Many students believe that if they switch one word, that they have not plagiarized—but they have. The word order, or the syntax, or the way that the author wrote the information is still the possession of the author, and changing one word doesn’t respect that ownership. It would be as if someone changed the license plate and drove off in a car that he or she took: the car belongs to someone else and only 1 thing was changed.
Some students think that if they reword a passage, that they no longer need to cite it. This is what’s called paraphrasing—an important college skill that lets the writer’s voice shape the text instead of too much direct quoting. Paraphrasing requires a citation. It’s still someone else’s work.
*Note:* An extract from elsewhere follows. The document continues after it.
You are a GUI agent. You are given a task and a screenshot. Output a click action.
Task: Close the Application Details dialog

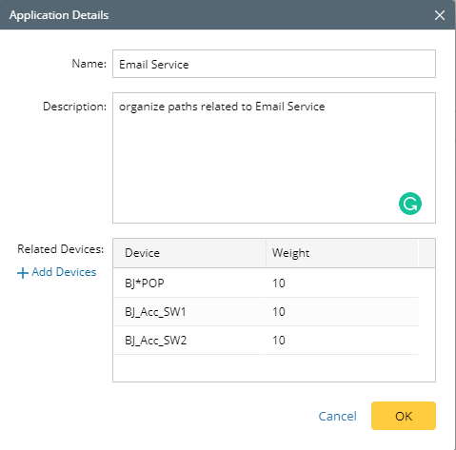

One student who had little training in research thought she could cut and paste various portions of a research paper without citing or quoting. She thought because her material was factual, that it didn’t need citations. If material repeats throughout many different sources, then it is general information and doesn’t need to be cited. Direct cutting and pasting, however, is stealing unless you give credit to the source.
If you are taking others’ thoughts because you don’t feel confident enough to write out the meaning yourself, then you either need more time to digest this material or a visit to your professor’s office to have him or her explain concepts to you. Make an appointment in the Writing Center to review the material.
If you’re from a country like China or India that fosters memorization as learning, plagiarism can seem not wrong at all—but it is—you need to reword the material.